There are the obvious privacy concerns that some people have around uploading an image to the Gravatar service and creating an account with WordPress.com. Even aside from such concerns, regardless of whether they are warranted, new users who are unfamiliar with local avatar plugins are essentially guided to create an account with a third-party service to have one of the most basic features expected from a CMS.

Not all WordPress installs have access to Gravatar, such as within companies that use intranets. Some countries have the power to effectively block access to the service, as shown by the move China made in 2013 to block WordPress.com and Gravatar, leaving users to seek out alternatives.

The itch that many want to scratch is to simply remove Automattic-connected services from the core software. Gravatar’s inclusion in WordPress has hampered any chance of competing services gaining a foothold. To be fair, at the time of Gravatar’s initial inclusion in WordPress, there were few good options. It made sense to leverage a working solution that would get an avatar system rolling. And the notion of a globally-recognized avatar is noble — one service to control your avatar across the web. However, having that service under the control of a for-profit U.S. company will always be an issue that could potentially hold it back from being the service that the web truly needs. It will certainly always be a contentious issue in the WordPress community. Even those of us who love the software and services that Automattic offers can see the problem.

WordPress should be agnostic about what services it includes out of the box. Gravatar should be a separate plugin, even if it is bundled with core a la Akismet. Local avatars is not an insurmountable feature, and it might just be time to make the change.

While possible to build into core, it is not a simple matter of plugging in an image upload form on the user profile screen. The feature carries its own privacy concerns too. For example, uploading images currently requires certain permissions that would also provide the user with access to the entire media library. There is the question of how to deal with registered vs. non-registered users in such a system along with several other hurdles.

Recent chatter in the 10-year-old ticket and the #core-privacy and #core-media Slack channels have reignited the idea of local avatars. There is also an early spreadsheet on local avatar requirements and research.

Much of this discussion is amidst the backdrop of the WP Consent API proposal, which seeks to create a standardized method for core, plugins, and themes to obtain consent from users. Presumably, Gravatar usage would tie into this API somehow.

Matt Mullenweg, the co-founder of WordPress and CEO of Automattic, seems open to the discussion. “It’s exciting to see this older ticket picking up so much steam,” he said on the Trac ticket. However, he further pushed for a separate featured plugin that focused on broader privacy concerns.
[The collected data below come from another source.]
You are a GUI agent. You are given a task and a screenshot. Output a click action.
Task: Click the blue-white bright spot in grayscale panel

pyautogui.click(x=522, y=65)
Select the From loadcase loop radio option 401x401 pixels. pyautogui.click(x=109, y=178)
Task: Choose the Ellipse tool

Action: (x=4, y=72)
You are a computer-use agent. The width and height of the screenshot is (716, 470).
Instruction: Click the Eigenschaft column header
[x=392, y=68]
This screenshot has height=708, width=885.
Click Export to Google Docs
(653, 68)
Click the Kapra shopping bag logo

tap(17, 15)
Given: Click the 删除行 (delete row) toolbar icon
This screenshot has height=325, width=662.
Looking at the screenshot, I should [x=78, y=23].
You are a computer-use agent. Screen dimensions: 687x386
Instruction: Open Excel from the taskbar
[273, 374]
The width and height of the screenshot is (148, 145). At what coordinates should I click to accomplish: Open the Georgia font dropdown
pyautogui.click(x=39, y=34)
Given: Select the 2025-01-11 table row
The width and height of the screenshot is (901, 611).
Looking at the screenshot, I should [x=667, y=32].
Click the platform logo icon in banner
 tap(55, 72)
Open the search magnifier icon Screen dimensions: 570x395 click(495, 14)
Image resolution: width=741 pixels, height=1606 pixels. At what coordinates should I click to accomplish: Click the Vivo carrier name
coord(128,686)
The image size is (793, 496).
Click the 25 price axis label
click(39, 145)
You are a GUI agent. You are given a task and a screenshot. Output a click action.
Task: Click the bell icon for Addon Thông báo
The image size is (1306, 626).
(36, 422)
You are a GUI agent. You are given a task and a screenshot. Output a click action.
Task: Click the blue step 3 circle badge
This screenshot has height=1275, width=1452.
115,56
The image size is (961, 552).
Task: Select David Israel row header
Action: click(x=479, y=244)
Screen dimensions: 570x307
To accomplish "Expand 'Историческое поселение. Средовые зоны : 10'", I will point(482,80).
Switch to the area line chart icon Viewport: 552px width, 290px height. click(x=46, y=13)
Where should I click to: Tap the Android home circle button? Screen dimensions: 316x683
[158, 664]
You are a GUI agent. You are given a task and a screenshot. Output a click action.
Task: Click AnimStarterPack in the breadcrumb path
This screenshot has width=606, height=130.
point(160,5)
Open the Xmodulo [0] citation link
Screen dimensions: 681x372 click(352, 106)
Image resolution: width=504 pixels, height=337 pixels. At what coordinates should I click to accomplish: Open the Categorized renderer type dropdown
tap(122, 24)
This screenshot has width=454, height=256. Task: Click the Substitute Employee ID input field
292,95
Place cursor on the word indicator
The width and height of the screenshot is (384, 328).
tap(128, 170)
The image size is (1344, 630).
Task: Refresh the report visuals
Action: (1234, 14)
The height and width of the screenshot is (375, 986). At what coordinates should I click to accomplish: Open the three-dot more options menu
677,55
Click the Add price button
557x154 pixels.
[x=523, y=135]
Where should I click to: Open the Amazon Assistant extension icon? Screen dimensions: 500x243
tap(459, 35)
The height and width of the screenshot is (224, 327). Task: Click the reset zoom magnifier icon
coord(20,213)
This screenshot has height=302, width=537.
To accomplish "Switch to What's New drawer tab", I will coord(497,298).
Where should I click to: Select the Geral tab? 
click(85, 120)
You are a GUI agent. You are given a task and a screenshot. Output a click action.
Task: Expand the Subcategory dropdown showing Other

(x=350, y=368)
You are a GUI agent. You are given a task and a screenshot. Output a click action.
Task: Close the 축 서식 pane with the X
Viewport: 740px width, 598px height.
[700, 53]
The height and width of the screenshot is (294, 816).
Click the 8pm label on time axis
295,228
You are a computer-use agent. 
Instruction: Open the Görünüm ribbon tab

In many ways, local avatars feel like the early days of the web in which users had to upload a custom avatar to every single website they joined. At times, it could be tedious. Gravatar solved this issue by creating a single service for people to bring their avatars along their journey across the net. However, we have seemingly come full circle in the last few years. With the passage of the European GDPR and other jurisdictions beginning to follow suit with similar privacy laws, it easy to see why there is renewed discussion around Gravatar in core.

We should have local avatars because it is the right thing to do. Provide a basic avatar upload system on the user profile screen. Beyond that, let users choose what they want by installing their preferred plugin without guiding them toward one particular service over another.

If nothing else, I’m excited about a wider discussion around local avatars in WordPress and welcome the possibility of such a featured explored via an officially-sanctioned plugin.